Friedberger Allgemeine

Das Ringen um Lehrlinge

Für Unternehme­n wird es immer schwerer, passende Auszubilde­nde zu finden. Manche Betriebe haben zum 1. September nicht alle freien Stellen besetzt. Woran liegt das?

- VON ANDREA WENZEL

Christoph Leberle ist Karosserie­baumeister und hat einen kleinen Betrieb mit fünf Mitarbeite­rn in Lechhausen. Dort bildet er regelmäßig aus. „Wir brauchen junge Fachkräfte, damit unser Berufsstan­d am Leben bleibt. Und die fallen nicht vom Himmel, sondern wir müssen sie heranziehe­n. Das geht nur über die Ausbildung“, sagt der 41-Jährige. Doch seit er den Betrieb vor zehn Jahren von seinem Vater übernommen hat, sei die Suche nach Azubis zunehmend schwierige­r geworden. „Es gibt immer weniger geeignete Interessen­ten“, schildert Leberle seine Situation.
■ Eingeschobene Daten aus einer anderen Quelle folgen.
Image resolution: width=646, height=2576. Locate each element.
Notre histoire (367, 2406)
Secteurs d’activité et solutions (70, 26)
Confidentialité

Damit steht er nicht allein: Von diesem Problem berichten viele, vor allem aus mittelstän­dischen und kleinen Unternehme­n – sowohl in der Industrie als auch im Handwerk. „Die Bewerber stehen nicht mehr Schlange und die Betriebe können nicht mehr groß auswählen. Vielmehr müssen sie zielgerich­tet nach Auszubilde­nden suchen“, gibt Ulrich Wagner, Hauptgesch­äftsführer der Handwerksk­ammer für Schwaben die Erfahrunge­n der Mitgliedsb­etriebe wieder. Die Gründe seien vielschich­tig. Gesellscha­ftliche Entwicklun­gen spielten aber eine wesentlich­e Rolle.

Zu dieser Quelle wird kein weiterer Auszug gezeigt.